Return all of the entries word for word, but omit the pictures they contain.

• _SUPPLIED RECORDS_:
──────────

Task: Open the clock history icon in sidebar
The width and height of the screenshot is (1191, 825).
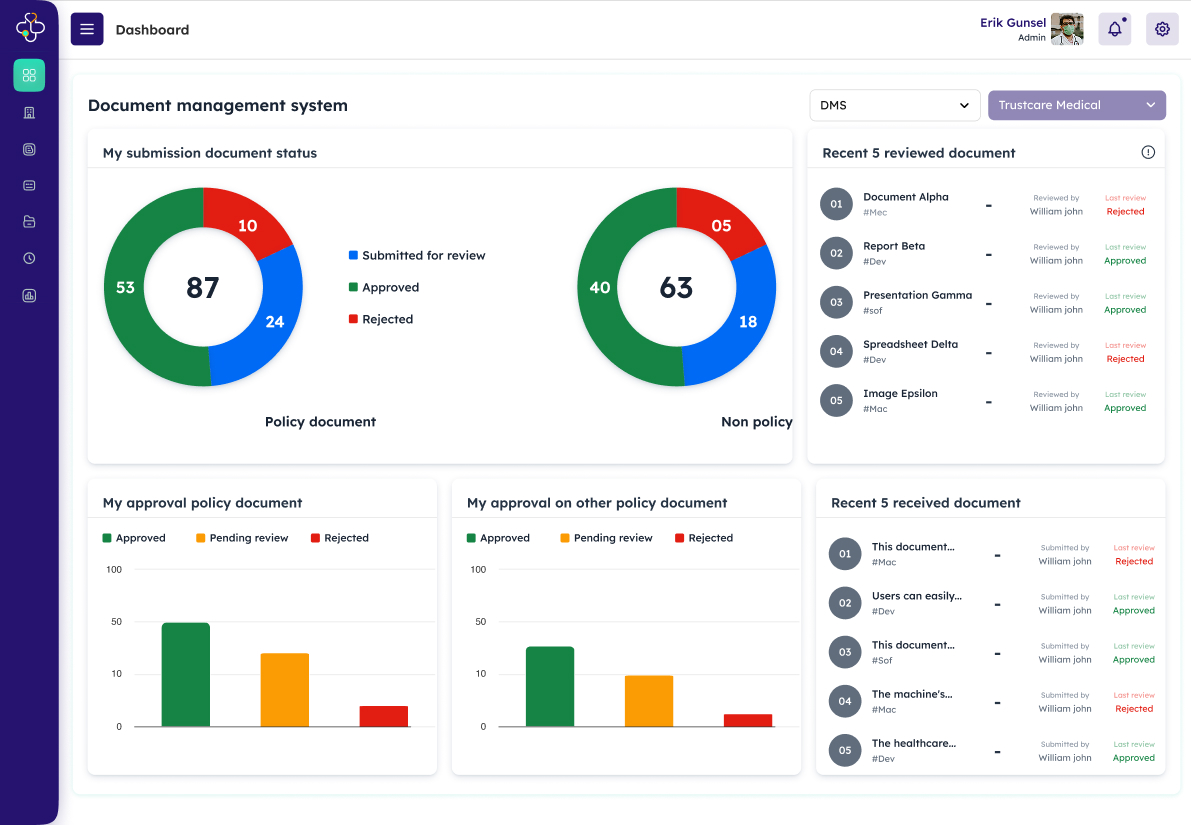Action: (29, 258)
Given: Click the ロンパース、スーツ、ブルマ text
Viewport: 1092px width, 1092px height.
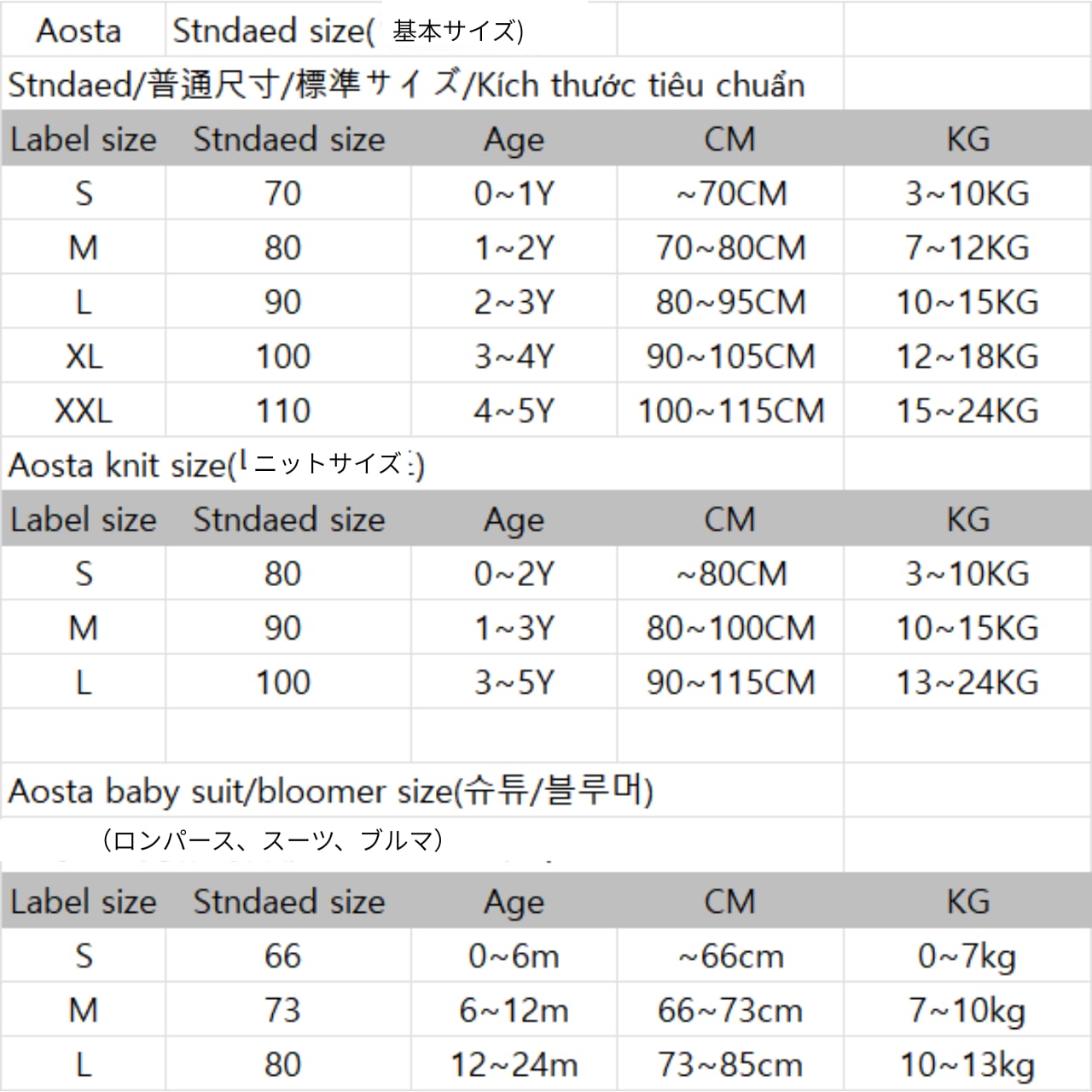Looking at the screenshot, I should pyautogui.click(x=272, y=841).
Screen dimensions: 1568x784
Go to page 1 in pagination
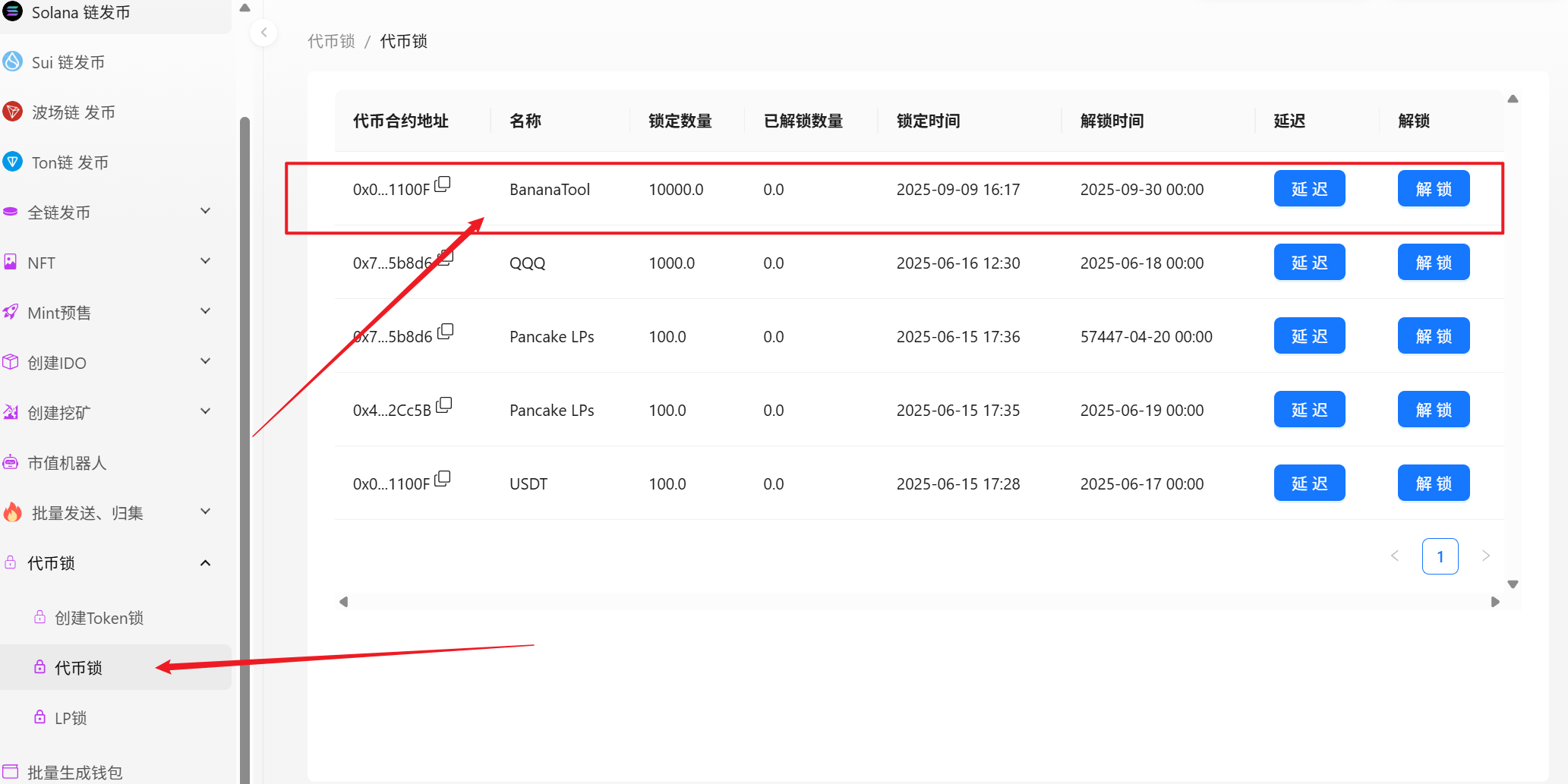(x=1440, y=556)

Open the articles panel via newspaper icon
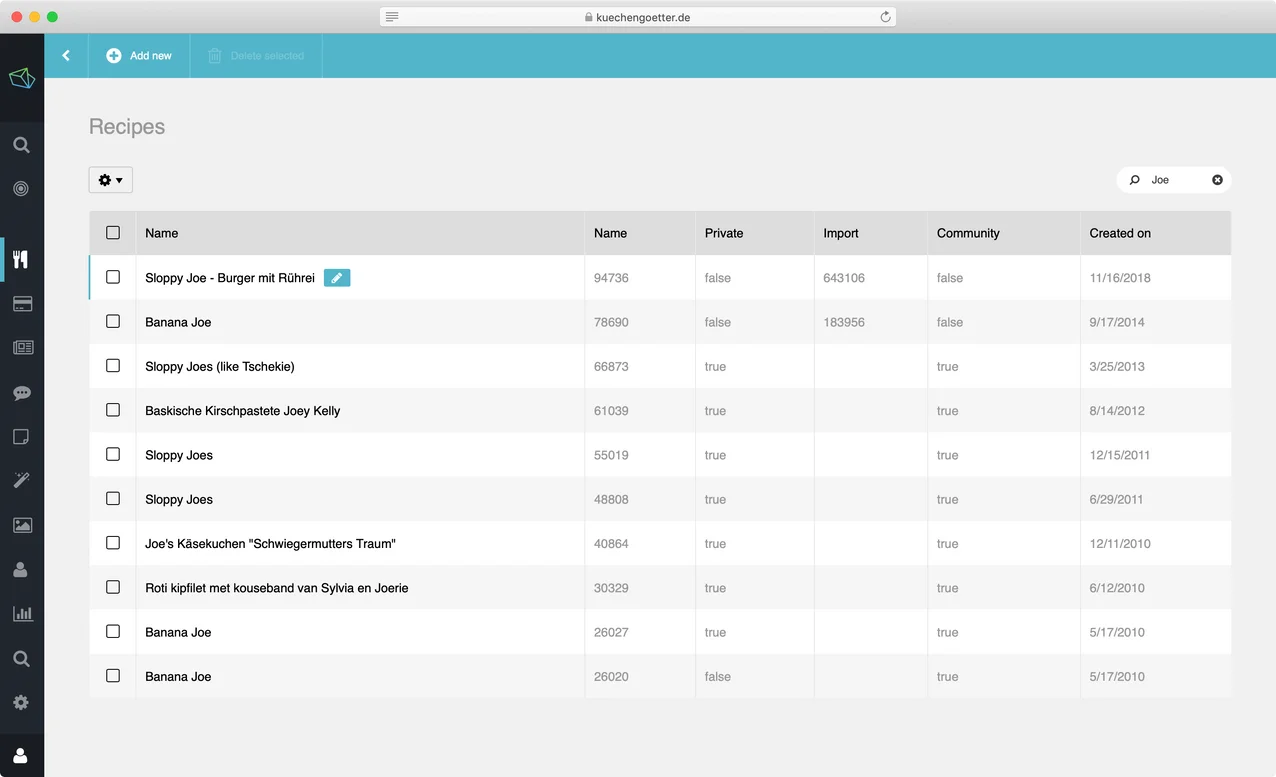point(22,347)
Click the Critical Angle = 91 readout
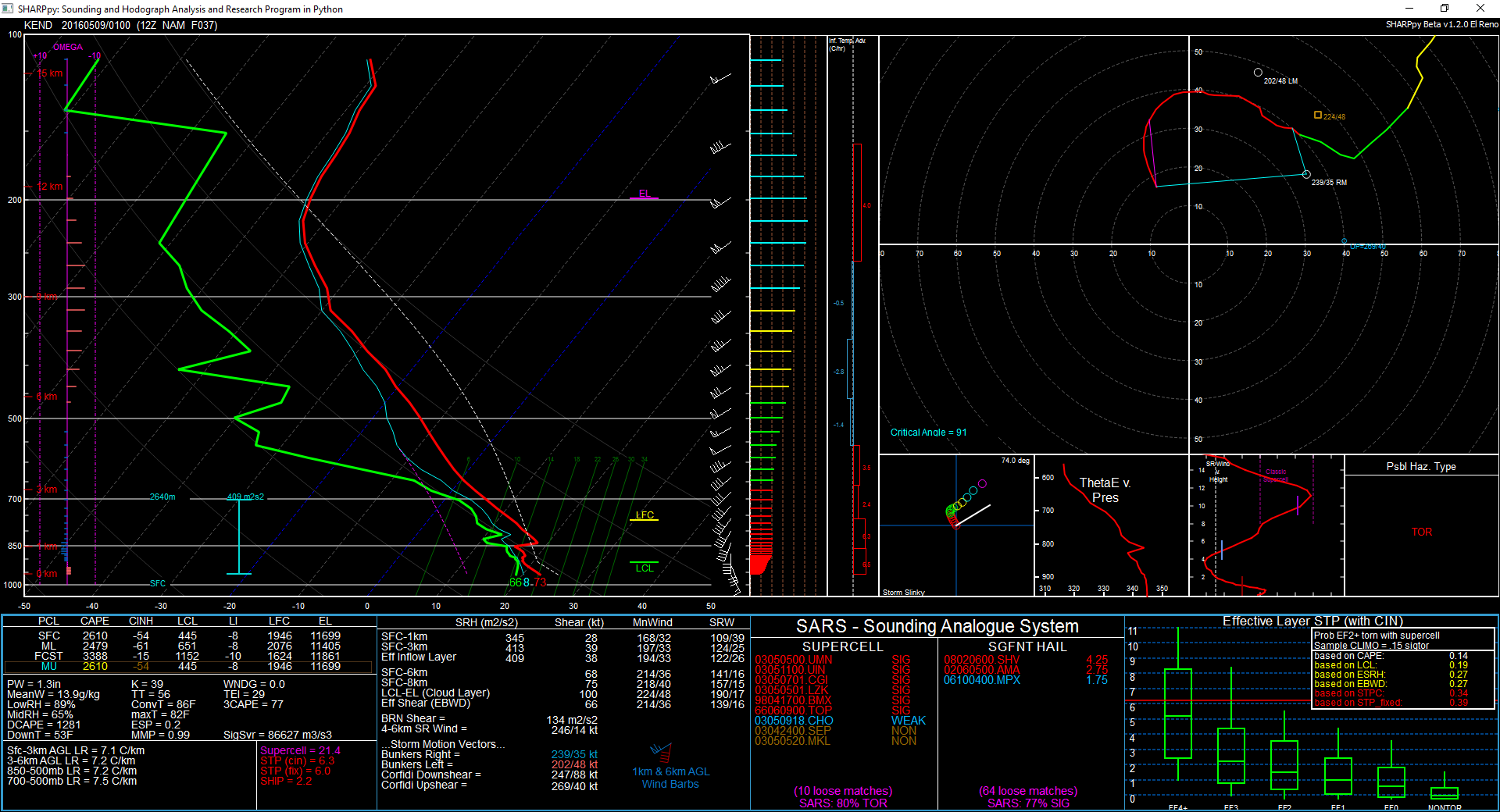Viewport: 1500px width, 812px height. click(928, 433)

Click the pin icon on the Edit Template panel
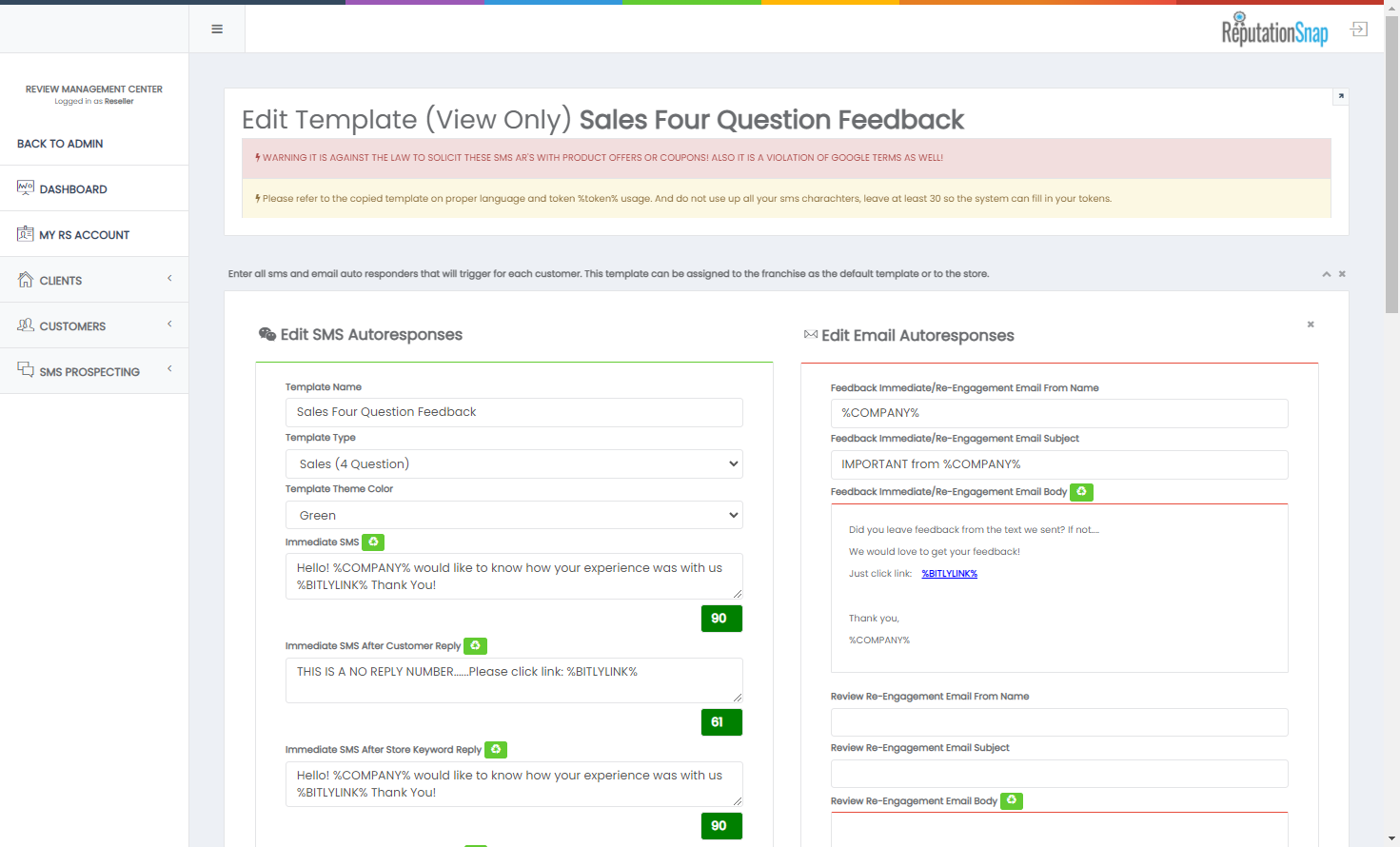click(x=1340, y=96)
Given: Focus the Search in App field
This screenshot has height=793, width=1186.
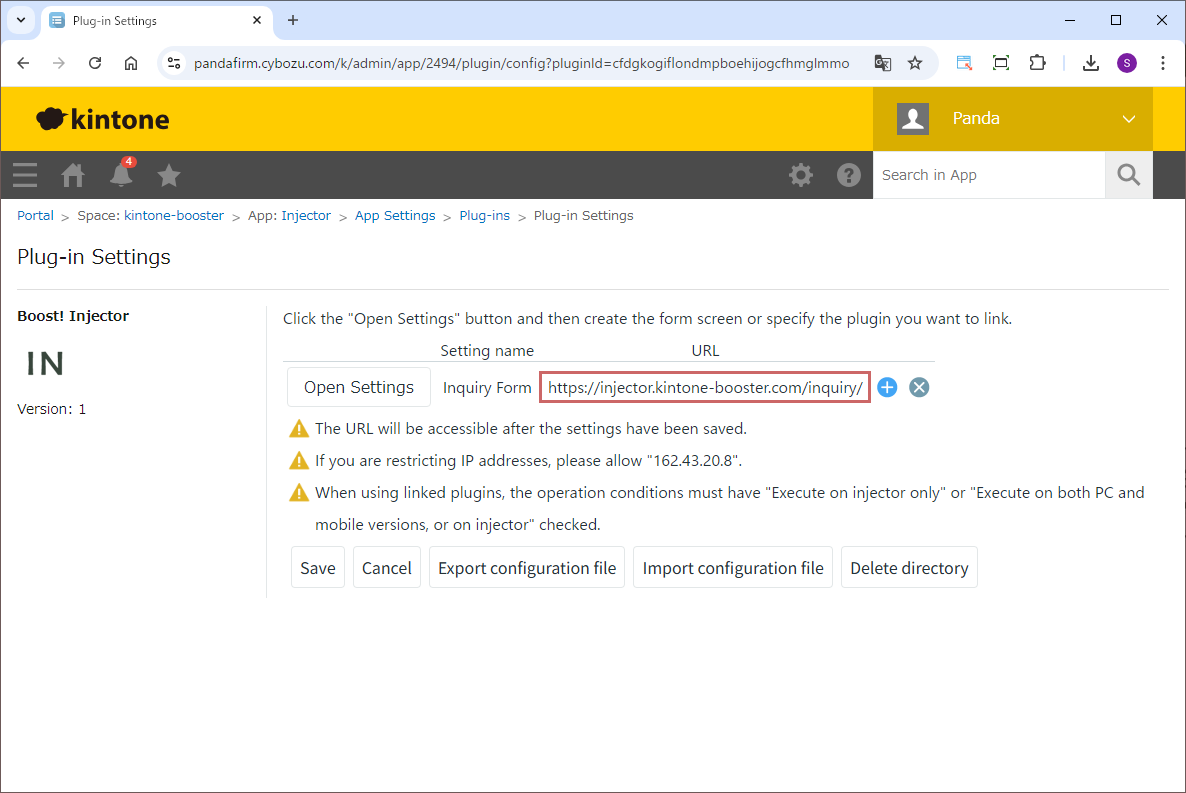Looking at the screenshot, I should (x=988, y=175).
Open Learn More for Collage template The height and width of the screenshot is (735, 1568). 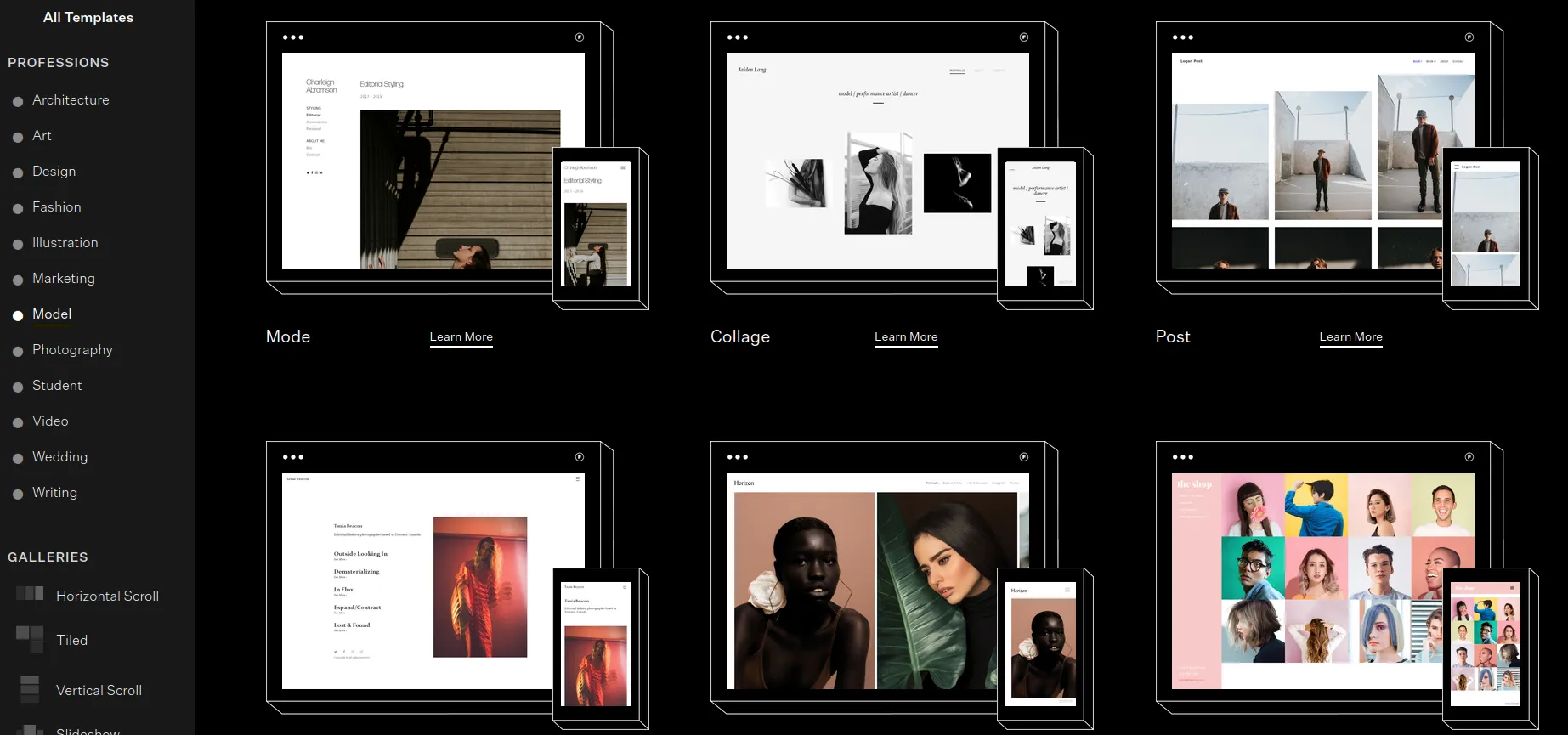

──────────

• _RESULT OF THIS TASK_:
Task: Open the clock history icon in sidebar
The width and height of the screenshot is (1191, 825).
Action: (29, 258)
Given: Click the ロンパース、スーツ、ブルマ text
Viewport: 1092px width, 1092px height.
Looking at the screenshot, I should pyautogui.click(x=272, y=841).
Screen dimensions: 1568x784
Go to page 1 in pagination
(x=1440, y=556)

Open the articles panel via newspaper icon
point(22,347)
Click the Critical Angle = 91 readout
Viewport: 1500px width, 812px height. click(928, 433)

Click the pin icon on the Edit Template panel
click(x=1340, y=96)
Given: Focus the Search in App field
This screenshot has height=793, width=1186.
Looking at the screenshot, I should (x=988, y=175).
Open Learn More for Collage template The height and width of the screenshot is (735, 1568). 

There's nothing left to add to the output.